Organ nakli bekleyen hasta sayısı her geçen yıl giderek artıyor. Bu artışın nedenleri arasında obezite, hipertansiyon, doğuştan gelen hastalıklar, akraba evlilikleri ve yanlış yaşam alışkanlıkları önemli rol oynuyor. Hastalarla birlikte ailelerinin de yeniden hayata bağlanması ise ancak organ bağışı ile mümkün olabiliyor. 3-9 Kasım Organ Bağışı Haftası'nda Prof. Dr. Yalçın Polat, organ bağışı hakkında bilinmesi gerekenleri anlattı.
Organların hayata bağışlanması çok önemli
Polat, 'Organ bağışındaki yetersizlik, dünyada ve ülkemizde en önemli sorunlardan biridir. Son verilere göre şu anda yaklaşık 25.000 kişi, kadavradan bağış ile nakil olabilmek için beklemektedir. Ülkemizde kadavra organ bağışı az olduğu için canlıdan canlıya nakiller çok daha fazla yapılmaktadır. Organ bağışının artması için toplumda her bireye önemli görevler düşmektedir. İnsanlar, genellikle hayattayken organlarının bir parçasını sevdikleri kişiye vermekten çekinmemektedir. Kişinin hayatını kaybettikten sonra organ bağışlama fikrine henüz yaşarken sıcak bakması çok daha önemlidir. Hayatını kaybeden bir insan; böbrek, karaciğer, akciğer kalp, bağırsak, pankreas ya da kornealarını bağışlayarak birçok insana sağlıklı bir hayat armağan edebilir. Organların toprağa değil umutla bekleyen kişilere kısacası 'hayata' bağışlanması gerekir' dedi.
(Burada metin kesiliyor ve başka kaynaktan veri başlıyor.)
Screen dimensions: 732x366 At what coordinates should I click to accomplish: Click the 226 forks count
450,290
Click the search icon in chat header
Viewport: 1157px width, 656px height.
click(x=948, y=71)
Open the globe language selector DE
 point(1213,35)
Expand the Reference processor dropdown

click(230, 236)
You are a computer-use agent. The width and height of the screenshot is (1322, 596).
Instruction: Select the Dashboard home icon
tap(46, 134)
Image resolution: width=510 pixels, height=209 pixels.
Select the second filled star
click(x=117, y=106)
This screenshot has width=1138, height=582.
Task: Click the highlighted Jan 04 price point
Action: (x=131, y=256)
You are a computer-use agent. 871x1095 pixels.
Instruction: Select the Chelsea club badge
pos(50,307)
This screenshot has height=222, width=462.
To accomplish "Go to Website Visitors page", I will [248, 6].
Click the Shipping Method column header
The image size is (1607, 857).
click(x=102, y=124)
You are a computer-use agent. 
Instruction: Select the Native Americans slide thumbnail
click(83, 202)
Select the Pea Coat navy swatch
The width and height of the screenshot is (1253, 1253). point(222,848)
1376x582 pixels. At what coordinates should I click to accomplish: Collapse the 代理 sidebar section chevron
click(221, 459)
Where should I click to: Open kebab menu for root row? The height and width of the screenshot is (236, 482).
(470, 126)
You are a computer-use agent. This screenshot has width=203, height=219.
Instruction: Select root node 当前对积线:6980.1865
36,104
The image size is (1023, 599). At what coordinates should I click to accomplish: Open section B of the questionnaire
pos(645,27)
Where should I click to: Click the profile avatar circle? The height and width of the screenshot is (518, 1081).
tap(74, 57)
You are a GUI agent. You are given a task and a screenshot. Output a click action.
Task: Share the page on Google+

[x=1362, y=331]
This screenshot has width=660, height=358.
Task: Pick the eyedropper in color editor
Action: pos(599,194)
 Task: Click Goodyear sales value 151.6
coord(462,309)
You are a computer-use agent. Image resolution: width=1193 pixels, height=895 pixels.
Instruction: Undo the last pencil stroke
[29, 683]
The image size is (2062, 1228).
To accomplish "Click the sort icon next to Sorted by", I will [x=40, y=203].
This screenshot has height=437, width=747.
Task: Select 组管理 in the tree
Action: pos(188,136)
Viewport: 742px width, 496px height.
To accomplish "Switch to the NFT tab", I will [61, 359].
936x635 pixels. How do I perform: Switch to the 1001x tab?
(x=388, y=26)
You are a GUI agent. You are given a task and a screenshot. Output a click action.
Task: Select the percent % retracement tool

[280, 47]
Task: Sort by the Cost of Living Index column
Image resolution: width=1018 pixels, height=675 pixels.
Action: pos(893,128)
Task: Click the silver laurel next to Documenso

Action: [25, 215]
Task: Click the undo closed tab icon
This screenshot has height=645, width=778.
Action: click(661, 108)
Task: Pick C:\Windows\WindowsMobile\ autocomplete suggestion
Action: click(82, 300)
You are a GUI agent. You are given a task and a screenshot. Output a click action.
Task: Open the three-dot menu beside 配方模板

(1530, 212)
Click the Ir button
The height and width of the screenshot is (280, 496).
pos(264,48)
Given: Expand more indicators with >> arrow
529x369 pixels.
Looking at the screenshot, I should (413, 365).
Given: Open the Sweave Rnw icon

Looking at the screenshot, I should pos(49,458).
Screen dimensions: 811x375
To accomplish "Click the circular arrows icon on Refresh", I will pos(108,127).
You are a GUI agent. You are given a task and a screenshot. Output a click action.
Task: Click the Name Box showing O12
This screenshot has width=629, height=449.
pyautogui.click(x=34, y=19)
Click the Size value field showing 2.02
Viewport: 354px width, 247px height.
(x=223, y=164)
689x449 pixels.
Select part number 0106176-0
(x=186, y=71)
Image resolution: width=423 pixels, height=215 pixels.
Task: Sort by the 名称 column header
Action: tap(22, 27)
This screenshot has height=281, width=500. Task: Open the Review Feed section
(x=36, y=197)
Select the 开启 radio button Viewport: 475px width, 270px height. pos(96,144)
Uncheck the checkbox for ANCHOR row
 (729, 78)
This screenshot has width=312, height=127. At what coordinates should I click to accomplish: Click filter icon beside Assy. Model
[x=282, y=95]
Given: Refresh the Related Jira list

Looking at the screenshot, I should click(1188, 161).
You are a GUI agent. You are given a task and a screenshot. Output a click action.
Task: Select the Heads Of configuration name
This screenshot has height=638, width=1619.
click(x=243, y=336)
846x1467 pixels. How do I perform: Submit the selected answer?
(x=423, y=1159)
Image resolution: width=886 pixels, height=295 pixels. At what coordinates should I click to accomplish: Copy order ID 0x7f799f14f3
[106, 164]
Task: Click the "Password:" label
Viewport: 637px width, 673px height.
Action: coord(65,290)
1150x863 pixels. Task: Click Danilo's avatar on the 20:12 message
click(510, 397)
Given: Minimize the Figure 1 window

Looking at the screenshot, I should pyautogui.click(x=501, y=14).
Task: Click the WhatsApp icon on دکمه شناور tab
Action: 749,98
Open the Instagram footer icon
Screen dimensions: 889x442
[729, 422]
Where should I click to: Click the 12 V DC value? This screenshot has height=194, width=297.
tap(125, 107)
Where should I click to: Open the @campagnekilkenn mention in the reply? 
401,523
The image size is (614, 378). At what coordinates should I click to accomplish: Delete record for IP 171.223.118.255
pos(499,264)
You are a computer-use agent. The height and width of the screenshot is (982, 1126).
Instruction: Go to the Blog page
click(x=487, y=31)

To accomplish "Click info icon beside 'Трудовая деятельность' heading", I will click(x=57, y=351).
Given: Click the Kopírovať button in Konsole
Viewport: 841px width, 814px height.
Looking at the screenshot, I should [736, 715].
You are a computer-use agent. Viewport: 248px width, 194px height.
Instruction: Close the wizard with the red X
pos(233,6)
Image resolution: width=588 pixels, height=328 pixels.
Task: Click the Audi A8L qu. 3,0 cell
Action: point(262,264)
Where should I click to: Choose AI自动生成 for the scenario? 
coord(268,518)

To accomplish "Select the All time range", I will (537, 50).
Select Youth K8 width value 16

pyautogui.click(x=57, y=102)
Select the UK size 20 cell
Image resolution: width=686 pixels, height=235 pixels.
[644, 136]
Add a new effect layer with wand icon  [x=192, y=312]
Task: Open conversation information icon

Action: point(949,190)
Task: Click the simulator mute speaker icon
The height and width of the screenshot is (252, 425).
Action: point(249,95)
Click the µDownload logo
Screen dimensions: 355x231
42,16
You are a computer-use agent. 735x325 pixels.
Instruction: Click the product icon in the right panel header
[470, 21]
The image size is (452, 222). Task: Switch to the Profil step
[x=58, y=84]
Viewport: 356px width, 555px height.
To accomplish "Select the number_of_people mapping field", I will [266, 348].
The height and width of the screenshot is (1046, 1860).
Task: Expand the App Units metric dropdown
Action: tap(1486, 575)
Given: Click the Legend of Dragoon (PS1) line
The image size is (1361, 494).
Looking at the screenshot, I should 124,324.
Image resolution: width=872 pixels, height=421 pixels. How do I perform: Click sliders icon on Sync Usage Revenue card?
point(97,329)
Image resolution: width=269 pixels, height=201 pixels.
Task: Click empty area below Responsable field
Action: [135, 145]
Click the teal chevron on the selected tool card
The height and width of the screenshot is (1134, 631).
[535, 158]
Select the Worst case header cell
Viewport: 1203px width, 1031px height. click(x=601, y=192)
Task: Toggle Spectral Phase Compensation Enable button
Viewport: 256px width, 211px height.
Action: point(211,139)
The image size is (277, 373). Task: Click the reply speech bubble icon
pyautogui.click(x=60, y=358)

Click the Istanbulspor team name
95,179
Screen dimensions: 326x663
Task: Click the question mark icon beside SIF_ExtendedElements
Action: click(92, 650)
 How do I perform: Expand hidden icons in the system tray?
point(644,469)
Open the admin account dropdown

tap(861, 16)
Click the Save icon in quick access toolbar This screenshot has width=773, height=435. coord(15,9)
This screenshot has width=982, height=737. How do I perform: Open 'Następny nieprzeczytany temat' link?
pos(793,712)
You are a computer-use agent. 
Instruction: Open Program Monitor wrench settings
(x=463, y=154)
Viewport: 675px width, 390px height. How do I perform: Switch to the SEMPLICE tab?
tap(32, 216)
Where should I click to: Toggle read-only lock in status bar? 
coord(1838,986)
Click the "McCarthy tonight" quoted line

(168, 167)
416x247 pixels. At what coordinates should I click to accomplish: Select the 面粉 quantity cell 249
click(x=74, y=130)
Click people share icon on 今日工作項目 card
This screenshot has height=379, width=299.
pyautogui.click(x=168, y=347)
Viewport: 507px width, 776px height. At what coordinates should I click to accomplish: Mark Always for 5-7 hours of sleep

Çocuklar, organ nakli ile sağlıklı bir geleceğe kavuşuyor
Polat, bebeklerde ve çocuklarda doğuştan ya da sonraki dönemlerde gelişen bazı sebepler nedeniyle böbrek ve karaciğer yetmezliklerinin sık görüldüğünü kaydederek, 'Akraba evlilikleri de bu tür hastalıkların oluşmasında önemli bir etkendir. Büyüme geriliği ve kalıcı problemler oluşmadan nakil operasyonunun gerçekleştirilmesi gerekmektedir. Ancak günümüzde bağış yetersizlikleri birçok çocuğun da hayatını kaybetmesine yol açabilmektedir. Oysaki başarılı bir şekilde nakli gerçekleştirilen ve muayene takibi yapılan çocuklar, yaşamlarına sağlıklı bir şekilde devam edebilmekte ve organ nakli ile hayata yeniden sarılabilmektedir. 18 yaşını doldurmuş ve akli melekelere sahip her birey, kendi isteği ile bağışta bulunabilir. Eğer bir kişi organ bağışında bulunmak istiyorsa eğitim ve araştırma hastanelerine, organ nakli yapan tüm kamu ve özel hastanelerin organ nakil koordinatörlerine başvurabilir. Organ bağışı yapmak için iki şahit huzurunda bir form doldurulması yeterlidir. Kişi hayattayken organlarını bağışladığı için kendisine bunu ibraz eden bir kart verilir. Daha sonra bu veriler, Sağlık Bakanlığı'nın sistemine kaydedilmektedir. Organ bağışından vazgeçilmesi durumunda aileye bildirilmesi ya da Türkiye Organ Bağışı Bilgi Sistemi'nden kaydını sildirmesi yeterlidir' ifadelerini kullandı.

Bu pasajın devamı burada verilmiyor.